Nächste Runde des unverbesserbaren Erfolgsfranchise aus dem Hause Illumination.

CREDITS:

O-Titel: Despicable Me 4; Land/Jahr: USA, 2024; Laufzeit: 94 Minuten; Regie: Chris Renaud, Patrick Delage; Drehbuch: Mike White, Ken Daurio; Verleih: Universal Pictures; Start: 11. Juli 2024

REVIEW:

Gerade erst sorgte der Pixar-Hit „Alles steht Kopf 2“ für ein Kino-Sommermärchen, schon kommt Illumination mit der Fortsetzung des erfolgreichsten Animationsfranchise aller Zeiten ins Spiel. Mit den drei „Ich – Einfach unverbesserlich“-Filmen und zwei „Minions“-Spin-offs hat das junge Studio weltweit bislang 4,6 Milliarden US-Dollar eingespielt. Sieben Jahre nach „Ich – Einfach unverbesserlich 3“ und zwei Jahre nach „Minions – Auf der Suche nach dem Mini-Boss“ kommt nun der neueste Blockbuster-Streich mit allem daher, was dazu gehört, um den vor 14 Jahren ausgelösten Hype wieder anzukurbeln: die groteske Hauptfigur, die irgendwie zwischen James Bond und Peter Sellers schwankt, die hyperaktiven, pillenförmigen Minion-Quälgeister, das PG-Rating, der Soundtrack von Superstar Pharrell Williams und ein bisschen 80er-Jahre-Nostalgie. Die Kindercharaktere sind unverändert supersmart und superniedlich, insbesondere der neugeborene Nachwuchs und die einhornige Babyziege aus dem dritten Teil, und „White Lotus“-Showrunner Mike White und Ken Daurio („Ich – Einfach unverbesserlich 1-3“, „Pets“) haben mit ihrem Drehbuch dem subversiv-schrägen Humor noch eine Prise Zynismus und Scharfsinn hinzugefügt. Damit sprechen sie gezielt die jungen Fans an, die inzwischen Teenager sind, und die, die mittlerweile selbst Kinder haben. 

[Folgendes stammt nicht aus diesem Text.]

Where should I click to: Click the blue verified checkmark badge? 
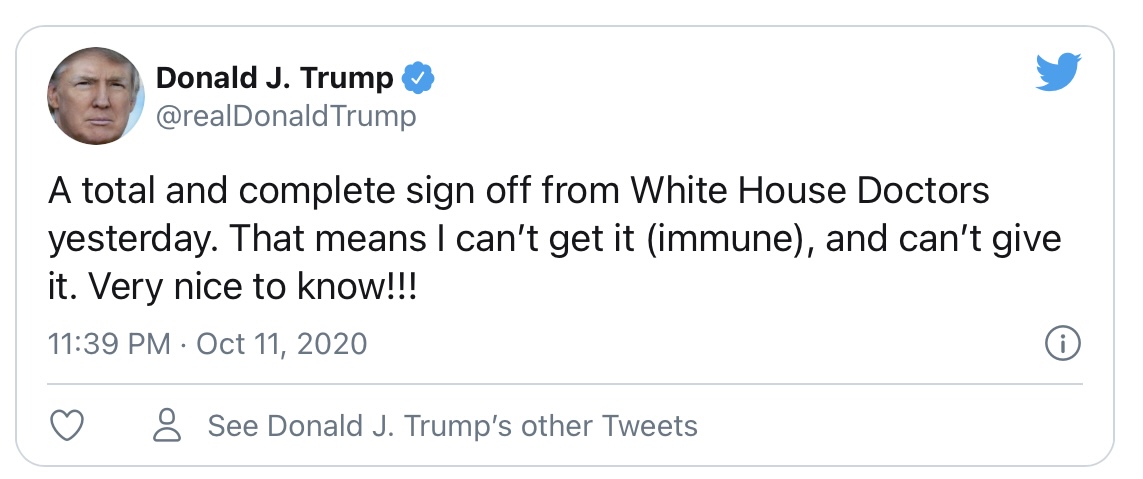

„Ich – Einfach unverbesserlich 4“ (Credit: UPI / Illumination)

Die Handlung ist allerdings schnell erzählt, sie lässt vor allem viel Zeit und Raum, in dem sich die Animationskoryphäen Chris Renaud, der schon bei den ersten beiden Filmen der Reihe Regie führte, und Patrick Delage („Ratatouille“, „WALL-E“) nach Herzenslust austoben können. Es beginnt mit einem klassischem „007“-Opener, der ehemalige Superschurke und Ex-Spion Gru rast im schnittigen Agentenwagen auf kurvigen Bergstraßen zu einem Klassentreffen. Dort trifft er auf seinen verabscheuungswürdigen Erzfeind Maxime Le Mal, eine Art Influencer des Bösen mit passender Kim-Kardashian-ähnlichen Entourage, der noch eine Rechnung mit Gru zu begleichen hat. Die Dinge eskalieren, der Chef der Verbrechensbekämpfungsorganisation schickt die ganz Familie – Gru, seine Frau Lucy, die drei Adoptivtöchter, das Baby Gru Junior und ein paar getreue Minions – ins Zeugenschutzprogramm und in ein bescheidenes Safe House in der blumigen Vorstadt Mayflower. Hier soll sich Gru als Vertreter für Solarmodule im rosa Polohemd unauffällig verhalten, was natürlich mehr schlecht als recht funktioniert, das fiese Nachbarsmädchen Poppy will seine Identität auffliegen lassen, Le Mal erfindet eine Waffe, mit der er sich in eine überdimensionale Kakerlake verwandelt, und droht damit, Gru Junior zu entführen. In einer Nebenhandlung macht ein Test mit einer Art radioaktiver Substanz im Hauptquartier der „Anti Villain League“ aus einer Handvoll Minions eine gelbe Superhelden-Liga, und bevor diese zur Baby-Befreiung ausrückt, gibt es eine irrwitzige Actionsequenz, in der fünf Mega-Minions mit grandios gescheiterten Rettungsaktionen in bester Marvel-Comic-Manier die Stadt New York City zerlegen. 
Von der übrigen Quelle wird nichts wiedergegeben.